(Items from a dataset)

# # #

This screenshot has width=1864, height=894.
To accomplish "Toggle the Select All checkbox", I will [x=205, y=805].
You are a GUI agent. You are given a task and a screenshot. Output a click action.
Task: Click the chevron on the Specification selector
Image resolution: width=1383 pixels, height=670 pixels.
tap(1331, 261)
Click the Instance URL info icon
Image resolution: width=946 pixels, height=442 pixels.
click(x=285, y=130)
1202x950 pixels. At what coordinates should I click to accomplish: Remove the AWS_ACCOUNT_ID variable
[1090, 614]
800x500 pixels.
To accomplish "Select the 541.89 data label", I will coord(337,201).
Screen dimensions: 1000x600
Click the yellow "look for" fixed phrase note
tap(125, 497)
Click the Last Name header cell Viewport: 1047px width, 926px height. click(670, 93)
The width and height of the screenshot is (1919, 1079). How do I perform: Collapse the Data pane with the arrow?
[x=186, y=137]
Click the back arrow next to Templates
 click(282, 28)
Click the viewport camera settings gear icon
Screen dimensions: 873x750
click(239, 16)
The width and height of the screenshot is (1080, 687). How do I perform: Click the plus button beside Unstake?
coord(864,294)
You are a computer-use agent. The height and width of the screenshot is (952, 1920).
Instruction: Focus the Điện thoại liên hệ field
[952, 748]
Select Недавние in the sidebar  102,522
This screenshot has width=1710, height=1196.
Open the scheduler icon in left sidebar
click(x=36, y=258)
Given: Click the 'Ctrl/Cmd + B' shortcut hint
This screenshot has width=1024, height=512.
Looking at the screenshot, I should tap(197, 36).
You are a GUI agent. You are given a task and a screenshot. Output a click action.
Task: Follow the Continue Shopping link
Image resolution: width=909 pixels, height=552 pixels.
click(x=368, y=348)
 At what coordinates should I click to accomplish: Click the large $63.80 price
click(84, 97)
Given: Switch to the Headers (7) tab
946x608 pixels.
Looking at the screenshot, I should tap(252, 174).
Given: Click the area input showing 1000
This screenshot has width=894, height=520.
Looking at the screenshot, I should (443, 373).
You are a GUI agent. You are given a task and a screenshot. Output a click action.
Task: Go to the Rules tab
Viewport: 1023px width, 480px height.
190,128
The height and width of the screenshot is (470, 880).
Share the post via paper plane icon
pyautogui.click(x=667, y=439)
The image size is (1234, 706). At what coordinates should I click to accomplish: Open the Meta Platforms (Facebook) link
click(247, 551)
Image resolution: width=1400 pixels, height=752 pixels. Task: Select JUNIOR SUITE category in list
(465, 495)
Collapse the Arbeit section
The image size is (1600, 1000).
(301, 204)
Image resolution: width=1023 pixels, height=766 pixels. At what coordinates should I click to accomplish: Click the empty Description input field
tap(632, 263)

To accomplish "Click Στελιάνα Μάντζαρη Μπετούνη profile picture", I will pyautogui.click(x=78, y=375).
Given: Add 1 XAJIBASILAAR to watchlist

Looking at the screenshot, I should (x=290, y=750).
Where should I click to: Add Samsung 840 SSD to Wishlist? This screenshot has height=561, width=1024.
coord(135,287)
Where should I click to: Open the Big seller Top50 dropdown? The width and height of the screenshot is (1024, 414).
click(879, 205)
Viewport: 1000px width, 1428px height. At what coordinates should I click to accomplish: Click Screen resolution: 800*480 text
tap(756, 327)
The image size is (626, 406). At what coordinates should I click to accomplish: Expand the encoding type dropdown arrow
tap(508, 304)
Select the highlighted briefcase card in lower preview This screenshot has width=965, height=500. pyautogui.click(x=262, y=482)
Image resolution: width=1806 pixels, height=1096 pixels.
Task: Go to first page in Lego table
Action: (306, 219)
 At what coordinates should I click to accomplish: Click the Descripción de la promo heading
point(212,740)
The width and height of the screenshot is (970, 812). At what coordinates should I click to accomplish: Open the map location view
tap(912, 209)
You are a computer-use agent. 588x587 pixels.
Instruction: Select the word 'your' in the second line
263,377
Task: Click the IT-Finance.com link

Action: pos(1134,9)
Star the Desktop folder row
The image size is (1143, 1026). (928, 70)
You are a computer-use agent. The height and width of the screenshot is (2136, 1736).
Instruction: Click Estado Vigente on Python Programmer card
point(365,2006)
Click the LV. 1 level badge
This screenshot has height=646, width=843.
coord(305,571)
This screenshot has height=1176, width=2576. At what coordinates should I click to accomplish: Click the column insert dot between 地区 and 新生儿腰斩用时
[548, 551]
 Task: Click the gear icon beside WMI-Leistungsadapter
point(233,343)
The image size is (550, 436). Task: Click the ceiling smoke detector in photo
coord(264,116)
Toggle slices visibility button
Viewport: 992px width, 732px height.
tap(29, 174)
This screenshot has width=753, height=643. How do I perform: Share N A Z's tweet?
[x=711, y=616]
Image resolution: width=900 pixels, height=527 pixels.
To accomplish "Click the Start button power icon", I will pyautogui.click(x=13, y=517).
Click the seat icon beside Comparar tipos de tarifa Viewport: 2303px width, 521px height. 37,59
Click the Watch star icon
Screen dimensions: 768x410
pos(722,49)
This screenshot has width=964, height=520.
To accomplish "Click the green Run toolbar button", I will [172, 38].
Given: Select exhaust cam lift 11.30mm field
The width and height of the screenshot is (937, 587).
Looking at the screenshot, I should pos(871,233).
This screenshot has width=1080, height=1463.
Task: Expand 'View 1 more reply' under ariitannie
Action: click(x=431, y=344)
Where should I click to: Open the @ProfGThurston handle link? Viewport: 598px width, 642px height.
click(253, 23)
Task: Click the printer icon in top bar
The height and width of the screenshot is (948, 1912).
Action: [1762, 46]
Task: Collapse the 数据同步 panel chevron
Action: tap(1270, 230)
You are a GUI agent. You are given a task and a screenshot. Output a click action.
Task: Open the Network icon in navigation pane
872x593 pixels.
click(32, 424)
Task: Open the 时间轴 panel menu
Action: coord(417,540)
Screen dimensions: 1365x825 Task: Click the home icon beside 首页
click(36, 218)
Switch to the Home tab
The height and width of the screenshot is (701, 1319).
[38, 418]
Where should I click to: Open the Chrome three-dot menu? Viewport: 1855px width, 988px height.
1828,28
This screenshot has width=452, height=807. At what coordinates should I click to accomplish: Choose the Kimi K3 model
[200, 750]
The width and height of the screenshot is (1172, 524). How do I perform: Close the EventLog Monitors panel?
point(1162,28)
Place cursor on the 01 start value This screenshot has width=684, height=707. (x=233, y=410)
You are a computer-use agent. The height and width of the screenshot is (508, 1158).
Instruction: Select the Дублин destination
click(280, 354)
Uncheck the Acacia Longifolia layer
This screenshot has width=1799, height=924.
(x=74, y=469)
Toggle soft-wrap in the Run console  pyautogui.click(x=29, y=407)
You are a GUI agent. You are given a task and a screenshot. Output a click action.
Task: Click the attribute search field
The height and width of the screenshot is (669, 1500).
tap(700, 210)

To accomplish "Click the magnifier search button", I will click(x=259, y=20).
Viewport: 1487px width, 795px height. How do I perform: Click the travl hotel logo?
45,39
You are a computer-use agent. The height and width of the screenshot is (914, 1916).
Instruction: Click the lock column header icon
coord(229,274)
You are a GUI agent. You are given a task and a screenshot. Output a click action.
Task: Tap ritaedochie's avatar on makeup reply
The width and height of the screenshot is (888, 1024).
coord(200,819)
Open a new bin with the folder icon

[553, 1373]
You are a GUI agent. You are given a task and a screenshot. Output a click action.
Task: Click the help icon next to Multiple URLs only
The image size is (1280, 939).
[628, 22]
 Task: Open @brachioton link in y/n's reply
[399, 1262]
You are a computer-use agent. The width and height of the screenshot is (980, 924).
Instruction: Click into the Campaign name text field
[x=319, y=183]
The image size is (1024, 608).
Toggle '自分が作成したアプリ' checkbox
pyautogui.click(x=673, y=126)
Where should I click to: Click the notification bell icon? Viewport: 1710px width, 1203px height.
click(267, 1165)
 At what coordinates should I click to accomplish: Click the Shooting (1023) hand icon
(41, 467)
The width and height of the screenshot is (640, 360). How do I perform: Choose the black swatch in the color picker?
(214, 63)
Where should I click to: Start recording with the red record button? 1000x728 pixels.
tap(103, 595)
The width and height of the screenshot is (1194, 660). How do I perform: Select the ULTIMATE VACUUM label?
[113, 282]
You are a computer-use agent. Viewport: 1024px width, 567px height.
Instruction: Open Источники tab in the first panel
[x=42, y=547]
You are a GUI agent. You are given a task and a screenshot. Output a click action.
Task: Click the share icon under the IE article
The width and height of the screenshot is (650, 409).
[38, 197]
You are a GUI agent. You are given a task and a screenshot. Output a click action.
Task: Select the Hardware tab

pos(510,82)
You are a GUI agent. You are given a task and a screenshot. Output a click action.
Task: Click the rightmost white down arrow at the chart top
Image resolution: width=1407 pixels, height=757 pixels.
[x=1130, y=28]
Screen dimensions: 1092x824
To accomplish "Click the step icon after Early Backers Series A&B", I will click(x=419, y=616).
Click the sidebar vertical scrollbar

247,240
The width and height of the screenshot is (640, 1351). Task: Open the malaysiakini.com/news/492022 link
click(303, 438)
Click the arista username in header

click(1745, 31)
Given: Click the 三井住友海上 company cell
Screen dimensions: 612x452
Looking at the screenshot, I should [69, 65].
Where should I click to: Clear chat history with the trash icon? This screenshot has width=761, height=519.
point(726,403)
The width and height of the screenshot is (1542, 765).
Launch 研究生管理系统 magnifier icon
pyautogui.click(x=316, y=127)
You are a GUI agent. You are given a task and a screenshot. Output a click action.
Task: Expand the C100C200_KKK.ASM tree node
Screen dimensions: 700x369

# # #

## WHAT YOU ARE ASKED TO DO
Keep only the lines from the line with "Click the arista username in header" to the end of the records above, and repeat them exactly.

## EXERCISE ANSWER
Click the arista username in header

click(1745, 31)
Given: Click the 三井住友海上 company cell
Screen dimensions: 612x452
Looking at the screenshot, I should [69, 65].
Where should I click to: Clear chat history with the trash icon? This screenshot has width=761, height=519.
point(726,403)
The width and height of the screenshot is (1542, 765).
Launch 研究生管理系统 magnifier icon
pyautogui.click(x=316, y=127)
You are a GUI agent. You are given a task and a screenshot. Output a click action.
Task: Expand the C100C200_KKK.ASM tree node
Screen dimensions: 700x369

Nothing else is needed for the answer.